Nurses' courses in fast lane

August 30, 1996

A flood of courses in advanced nursing, often at masters degree level, may be appearing too quickly, even before a consensus has been reached about what "advanced nursing" is, a conference will hear next week.

This could produce nurses equipped in skills that they are either barred from practising or unwittingly lose because they rarely get to use them, said Susan Read, a senior lecturer at Sheffield University's school of nursing and midwifery.

Dozens of such courses are being validated, Dr Read said, in response to the offloading by doctors of some of their duties on to nurses. The subject of advanced nursing is still controversial in the nursing world, she said.

Dr Read will debate the subject with George Castledine, professor of nursing studies at the University of Central England, at a meeting of the Nurse Education Tomorrow conference at Durham University.

She said that the role of nurses has expanded since 1992, when their statutory body gave them more discretion about what jobs they could do and the Government reduced junior doctors' hours, with the consequence that some of their work was passed on to nurses.

"Very many nurses have taken on new roles which are blending previous medical roles with nursing roles but it has produced quite a lot of argument among nurses," she said. "Educationists and others feel that doctors are dumping jobs on nurses and they shouldn't be accepting these things. A large body of opinion is suspicious. But many nurses feel it is to the patient's benefit."

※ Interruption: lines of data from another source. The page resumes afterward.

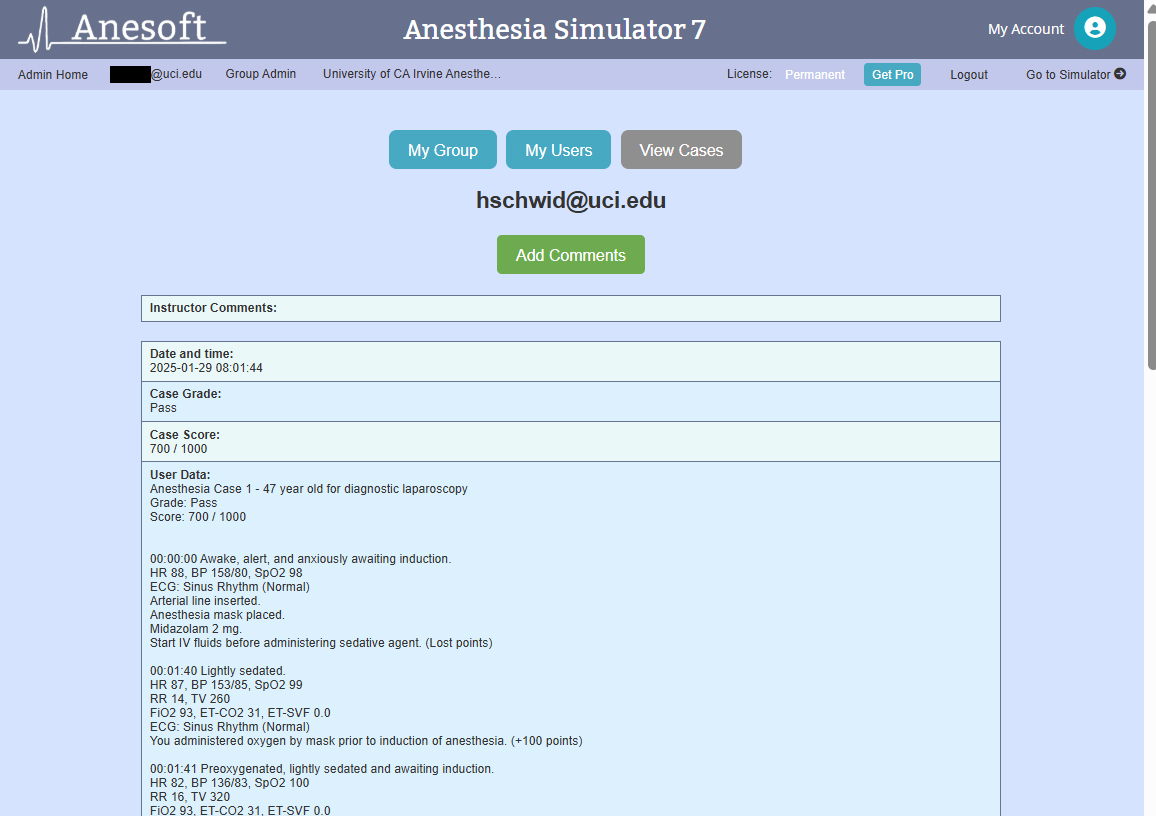Image resolution: width=1156 pixels, height=816 pixels.
Task: Click the Permanent license link
Action: click(x=815, y=74)
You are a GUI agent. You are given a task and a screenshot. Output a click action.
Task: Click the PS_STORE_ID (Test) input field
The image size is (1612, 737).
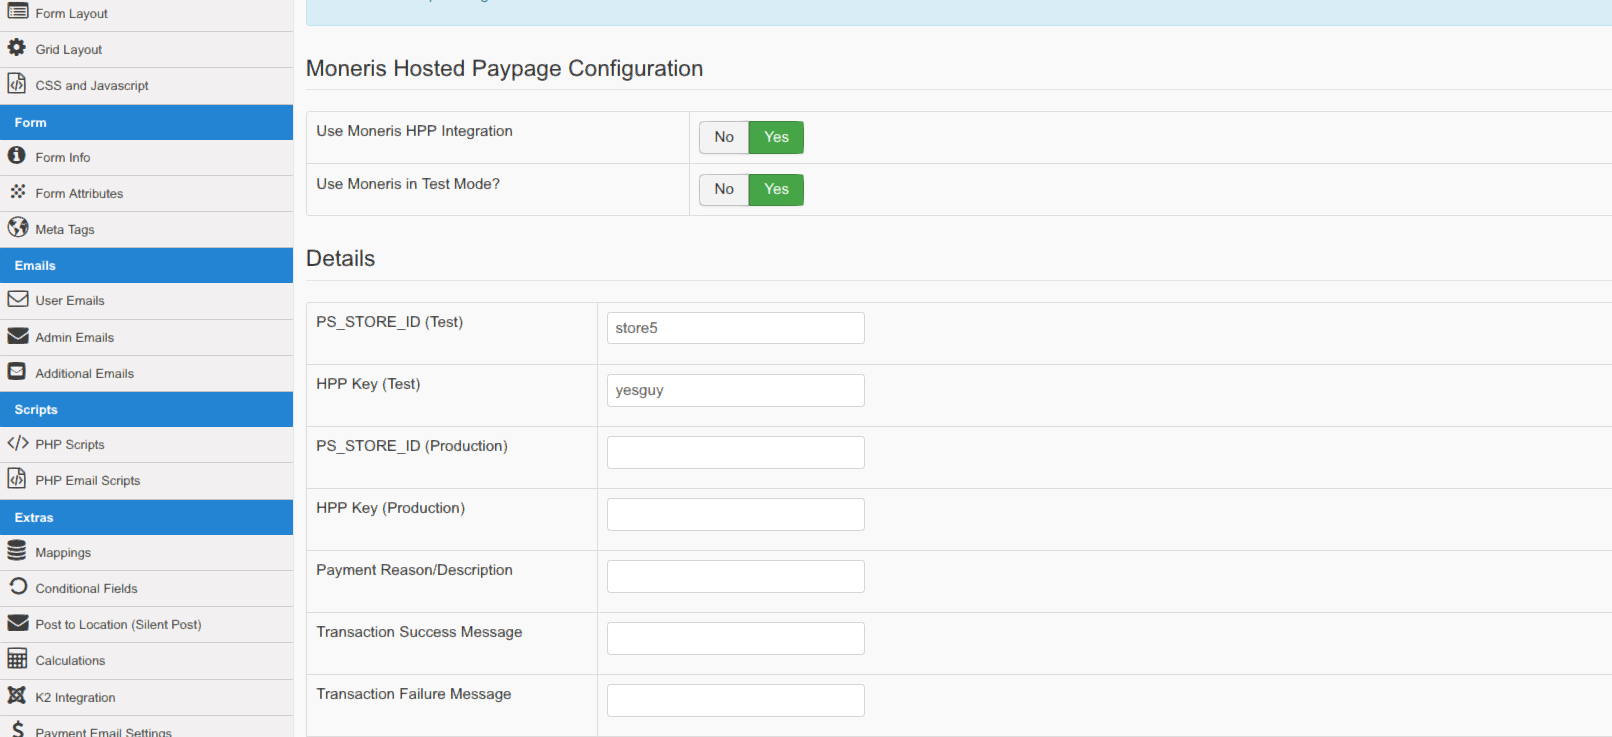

The nurses' statutory body, the UKCC, is holding consultations about how to define advanced nursing and whether it should be legislated for, she said.

"There is a tremendous expansion in masters courses," Dr Read said. "But people who have had their education may not be free to practise what they have been taught because their professional context does not give them the ability to practise." Another fear is that nurses will feel they are competent at certain things but, with few opportunities to practise, they may in fact have lost their skills.